The lack of regionally specific climate information from global climate models poses a major challenge, because many climate-related decisions, especially those related to adaptation, demand information on regional to local scales. A variety of downscal-ing approaches have been developed to obtain this regional information. One widely used approach is statistical downscaling, wherein empirical relationships between past observations of local- and regional-scale climate variations are used to translate large-scale projections from global climate models to smaller space scales and shorter time scales. Alternatively, finer-scale regional models can be "nested" within coarser-resolution global models to simulate regional climate changes (e.g., Hay et al., 2002; Leung et al., 2003; UCAR, 2007). A related approach is linking models currently used to predict weather and seasonal to interannual climate variations with those that predict climate change on decadal to centennial time scales (this is sometimes called "seamless prediction").

In general, downscaling techniques are not as well developed or understood as global models, and key technical and scientific issues remain. For example, regional modeling efforts have been limited by constraints on computing resources, uncertainties and complexities associated with data assimilation and parameterization, the lack of a well-developed framework for downscaling, and the limitations of the large-scale simulations on which the downscaling is performed (Held and Soden, 2006; NRC, 2009k). An additional challenge for regional projections is representing regional modes of variability, such as ENSO and the Pacific Decadal Oscillation (described earlier in this chapter).
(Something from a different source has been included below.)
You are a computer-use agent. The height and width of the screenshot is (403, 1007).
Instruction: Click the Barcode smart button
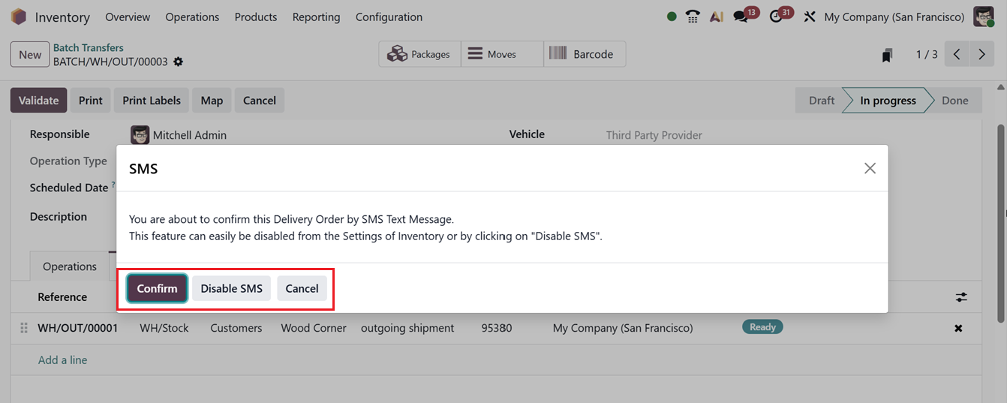pyautogui.click(x=583, y=54)
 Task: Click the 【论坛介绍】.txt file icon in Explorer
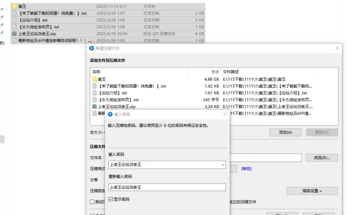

Not only do these regional modes have a strong influence on local and regional climate change, but many also have global signatures, and they could potentially change themselves as the climate system warms. Finally, climate forcing scenarios that project human influences on local and regional climate, such as regional aerosol loading and land use change, are needed because these forcings may have a large influence on local and regional climate change (CCSP, 2008c).